L'Egitto ha presentato ai vertici del Mossad e dello Shin Bet una proposta per arrivare ad un cessate il fuoco completo per un anno in cambio della cessazione di qualsiasi attacco contro Israele. La proposta, che verrà presentata domani in Israele, è stata architettata dal capo dell'intelligence egiziana, il maggiore generale Abbas Kamel, ed è composta da tre parti interconnesse tra loro.
La prima parte del piano prevede che Israele si impegni a fermare tutti i preparativi per entrare a Rafah. La seconda è il rilascio di tutti i prigionieri israeliani in due fasi, in un intervallo di 10 settimane. Da notare che l'Egitto non ha specificato il numero dei prigionieri, ma ha chiarito che “tutti gli ostaggi” sarebbero stati liberati in cambio del rilascio di centinaia di prigionieri palestinesi. Secondo le anticipazioni, Hamas chiede il rilascio di 50 prigionieri per ogni soldato rapito e di 30 prigionieri per ogni civile. La terza parte prevede un cessate il fuoco completo per un anno, con l'impegno di Israele e Hamas a non sparare o usare armi a terra o in aria. Durante il cessate il fuoco verrà annunciata l'attuazione delle misure per stabilire uno Stato palestinese.

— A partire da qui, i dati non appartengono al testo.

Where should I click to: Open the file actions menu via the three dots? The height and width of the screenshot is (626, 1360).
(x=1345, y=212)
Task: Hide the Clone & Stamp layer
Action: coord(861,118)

Il piano avrebbe l'appoggio di Stati Uniti, Egitto, Giordania e Autorità Palestinese, con quest'ultima che ne sponsorizzerà l'attuazione. I direttori di Shin Bet e Mossad ne sono stati informati ieri al Cairo, dove non hanno rilasciato commenti, limitandosi a dire che l'avrebbero illustrata al gabinetto di guerra.
Hamas avrebbe chiesto all'Egitto di ottenere una garanzia da parte degli Stati Uniti e della comunità internazionale per costringere Israele a non violare i patti a seguito dell'accettazione.
Potrà Netanyahu accettare una simile proposta che lo indebolirebbe politicamente, visto che l'unico sostegno alla sua permanenza in carica come premier è una guerra permanente contro i palestinesi? Difficile crederlo, anche se l'immaginabile crisi economica che colpirebbe lo Stato ebraico con la totale assenza di turisti per la prossima estate, sarebbe probabilmente impossibile da gestire anche per uno come lui.